Censimento Istat: stranieri in provincia, nell’area Vesuviana sono un cittadino su 6

Salvatore Dare,  

Censimento Istat: stranieri in provincia, nell’area Vesuviana sono un cittadino su 6

In tutta l’area metropolitana di Napoli la popolazione straniera residente sfiora la cifra di 130mila persone. Si tratta di oltre il quattro per cento rispetto agli abitanti censiti a fine 2019. Di questa percentuale, oltre 21mila persone provengono da nazioni dell’Unione europea. Le altre centomila hanno origini di altri Paesi. E’ questa la fotografia che viene fuori dalle schede del censimento permanente 2018-2019 effettuato dall’Istat.

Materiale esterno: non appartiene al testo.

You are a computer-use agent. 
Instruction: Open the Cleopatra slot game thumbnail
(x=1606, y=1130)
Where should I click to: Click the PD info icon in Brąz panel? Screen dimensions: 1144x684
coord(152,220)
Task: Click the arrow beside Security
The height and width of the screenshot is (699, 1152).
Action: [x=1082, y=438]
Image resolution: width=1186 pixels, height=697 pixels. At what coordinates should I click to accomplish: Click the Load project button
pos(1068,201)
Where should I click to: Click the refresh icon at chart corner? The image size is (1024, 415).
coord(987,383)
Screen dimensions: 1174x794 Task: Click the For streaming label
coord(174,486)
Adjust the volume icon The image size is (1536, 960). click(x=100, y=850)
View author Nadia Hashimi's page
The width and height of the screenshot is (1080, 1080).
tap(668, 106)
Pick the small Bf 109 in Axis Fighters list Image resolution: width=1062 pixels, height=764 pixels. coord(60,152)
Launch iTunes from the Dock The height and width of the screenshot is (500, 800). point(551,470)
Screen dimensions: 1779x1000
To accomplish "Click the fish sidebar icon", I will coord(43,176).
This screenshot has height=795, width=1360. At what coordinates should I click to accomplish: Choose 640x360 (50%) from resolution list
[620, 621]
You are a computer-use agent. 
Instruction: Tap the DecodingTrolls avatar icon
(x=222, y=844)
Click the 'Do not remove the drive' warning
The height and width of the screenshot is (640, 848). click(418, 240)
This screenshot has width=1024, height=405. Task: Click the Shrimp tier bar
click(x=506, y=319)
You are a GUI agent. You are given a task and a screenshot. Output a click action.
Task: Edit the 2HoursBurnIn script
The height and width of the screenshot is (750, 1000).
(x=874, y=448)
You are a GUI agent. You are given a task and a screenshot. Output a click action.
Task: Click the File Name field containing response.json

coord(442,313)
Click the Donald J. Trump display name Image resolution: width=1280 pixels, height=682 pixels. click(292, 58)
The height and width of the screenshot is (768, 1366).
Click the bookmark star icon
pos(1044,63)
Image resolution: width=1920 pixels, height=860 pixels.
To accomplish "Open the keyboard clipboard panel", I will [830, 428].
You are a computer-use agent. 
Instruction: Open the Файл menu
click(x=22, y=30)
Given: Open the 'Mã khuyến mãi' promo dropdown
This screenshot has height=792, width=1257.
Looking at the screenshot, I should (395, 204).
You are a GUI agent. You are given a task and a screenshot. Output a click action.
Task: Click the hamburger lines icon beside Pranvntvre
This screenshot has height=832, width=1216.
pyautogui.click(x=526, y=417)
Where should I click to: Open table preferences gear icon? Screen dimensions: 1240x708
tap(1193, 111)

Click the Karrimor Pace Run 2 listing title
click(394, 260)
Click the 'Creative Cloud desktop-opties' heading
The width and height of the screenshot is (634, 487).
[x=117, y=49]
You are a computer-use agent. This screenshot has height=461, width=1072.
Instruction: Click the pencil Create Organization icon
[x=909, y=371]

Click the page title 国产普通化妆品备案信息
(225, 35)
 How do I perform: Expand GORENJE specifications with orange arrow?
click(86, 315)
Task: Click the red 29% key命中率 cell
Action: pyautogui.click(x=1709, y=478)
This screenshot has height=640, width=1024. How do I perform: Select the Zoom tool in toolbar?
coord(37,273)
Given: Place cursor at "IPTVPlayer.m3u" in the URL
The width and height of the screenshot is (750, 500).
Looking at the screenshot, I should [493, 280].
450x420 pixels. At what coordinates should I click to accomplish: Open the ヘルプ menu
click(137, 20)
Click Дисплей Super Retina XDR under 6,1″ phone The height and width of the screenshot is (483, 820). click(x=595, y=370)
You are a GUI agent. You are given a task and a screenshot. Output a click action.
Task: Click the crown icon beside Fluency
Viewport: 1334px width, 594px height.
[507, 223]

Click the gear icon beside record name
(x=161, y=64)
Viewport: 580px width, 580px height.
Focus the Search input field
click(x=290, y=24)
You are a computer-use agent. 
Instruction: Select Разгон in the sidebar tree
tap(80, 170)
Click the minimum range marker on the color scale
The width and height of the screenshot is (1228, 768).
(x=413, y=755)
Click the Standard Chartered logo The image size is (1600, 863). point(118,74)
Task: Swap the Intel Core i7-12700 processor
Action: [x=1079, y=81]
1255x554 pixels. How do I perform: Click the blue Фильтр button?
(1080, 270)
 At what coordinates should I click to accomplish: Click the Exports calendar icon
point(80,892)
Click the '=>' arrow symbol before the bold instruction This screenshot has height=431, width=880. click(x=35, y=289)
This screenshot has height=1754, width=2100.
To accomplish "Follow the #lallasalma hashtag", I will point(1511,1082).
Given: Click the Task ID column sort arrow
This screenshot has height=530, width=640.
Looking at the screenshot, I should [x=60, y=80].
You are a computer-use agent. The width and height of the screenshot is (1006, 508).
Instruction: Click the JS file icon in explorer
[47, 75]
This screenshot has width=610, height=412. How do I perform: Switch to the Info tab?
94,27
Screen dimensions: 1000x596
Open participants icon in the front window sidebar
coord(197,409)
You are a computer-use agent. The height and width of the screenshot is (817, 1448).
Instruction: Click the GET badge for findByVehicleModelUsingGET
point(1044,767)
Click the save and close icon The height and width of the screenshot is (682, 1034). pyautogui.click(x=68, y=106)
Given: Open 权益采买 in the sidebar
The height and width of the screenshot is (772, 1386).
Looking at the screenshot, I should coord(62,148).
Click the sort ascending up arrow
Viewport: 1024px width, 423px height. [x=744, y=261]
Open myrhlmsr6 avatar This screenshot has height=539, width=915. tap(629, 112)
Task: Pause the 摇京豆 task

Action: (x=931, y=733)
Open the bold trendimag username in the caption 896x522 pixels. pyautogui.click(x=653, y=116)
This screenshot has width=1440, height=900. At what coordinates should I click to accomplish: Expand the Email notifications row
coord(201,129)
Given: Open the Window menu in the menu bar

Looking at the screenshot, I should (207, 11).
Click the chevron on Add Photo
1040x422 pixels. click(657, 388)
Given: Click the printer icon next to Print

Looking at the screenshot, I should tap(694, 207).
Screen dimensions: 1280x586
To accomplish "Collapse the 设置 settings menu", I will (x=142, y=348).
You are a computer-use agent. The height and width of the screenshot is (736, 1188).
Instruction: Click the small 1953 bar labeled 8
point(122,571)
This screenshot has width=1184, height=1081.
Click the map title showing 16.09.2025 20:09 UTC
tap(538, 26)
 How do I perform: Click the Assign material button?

Arrivano dati interessanti, che fanno riflettere e descrivono le situazioni che vengono vissute sui territori. Nella zona della provincia di Napoli è fortissima l’incidenza degli stranieri, ad esempio, nell’area vesuviana. Quest’area rappresenta una fetta di territorio in cui, da tempo, esiste un’integrazione molto marcata, in particolare con la comunità asiatica. E’ San Giuseppe Vesuviano, dei comuni rappresentati nella tabella situata in questa pagina, la città che annovera il più alto tasso di stranieri presenti sul territorio in relazione agli abitanti. Sono il 16,5 per cento. Insomma: un residente su sei è straniero. In particolare, la comunità straniera tocca quasi la soglia delle cinquemila persone. Di queste, nove su dieci provengono da Paesi non inseriti nell’Unione Europea.

Anche Palma Campania, dove negli anni sono cresciute le comunità cingalesi e bengalesi, ha una percentuale altissima di residenti di origine straniera: la percentuale è 14,4 per cento, due punti in meno rispetto alla vicina San Giuseppe Vesuviano. Terzo comune della lista delle città con maggior numero di stranieri è sempre dell’area vesuviana: c’è San Gennaro, con l’11,6 per cento. Poco distante c’è Capri. La capitale del lusso della Campania e non solo snocciola un dato molto alto: 11,5 per cento. Chiari i motivi di questa statistica: l’isola azzurra è scelta come meta di tanti vacanzieri stranieri che qui acquistano casa e prendono anche la residenza. Subito dopo Capri spuntano – sempre per l’area vesuviana – le città di Terzigno (11,2 per cento), Poggiomarino (10,5) e Striano (8,3). Quindi un’altra località di mare, Anacapri (7,7 per cento), inseguita da Ottaviano. A seguire, a metà dell’elenco, c’è un comune dei Lattari: è Agerola, che con il 4,7 per cento supera l’intera media dell’area metropolitana di Napoli che si ferma al 4,1 per cento. Successivamente, tante città che si fermano al di sotto delle statistiche riguardanti sia la provincia di Napoli sia i tanti comuni della zona vesuviana. Innanzitutto arriva Sorrento (oltre il quattro per cento), con 662 stranieri su una popolazione residente di circa 16mila abitanti. E metà sono originari di paesi che fanno parte dell’Unione Europea. Ancora penisola sorrentina, con Massa Lubrense, che si attesta al 3,9 per cento sul dato dei residenti (poco sotto quattordicimila persone). Meno stranieri ad esempio a Boscoreale (3,7), Sant’Agnello (3,5 per cento), Sant’Antonio Abate (3,4 per cento) e Pompei (3,1 per cento).

Sotto la soglia del tre per cento il primo comune è Boscotrecase (2,9 per cento), che ha poco meno di trecento persone con origini straniere che – al momento del censimento effettuato dall’Istat – risiedono sul territorio cittadino. Dunque ci sono Piano di Sorrento (2,5), Trecase (2,2) e quindi Castellammare di Stabia: la città delle acque non tocca neppure la quota del due per cento con 1.150 stranieri in città rispetto a quasi 65mila residenti. Ancora inferiore il dato di Vico Equense (1,7 per cento), poi Santa Maria la Carità e Portici (poco sopra 1,5 per cento). Torre Annunziata ha un’incidenza di stranieri sul territorio rispetto alla popolazione residente pari all’1,4 per cento: parliamo di 576 persone, di cui 400 non di paesi dell’Unione europea. Ma negli ultimi tempi proprio in città non sono mancati casi di “stranieri invisibili”, non registrati come residenti ma che effettivamente vivono sul territorio. In chiusura, Ercolano e Torre del Greco poco sopra l’1 per cento, sotto Gragnano, Lettere, Pimonte e Casola.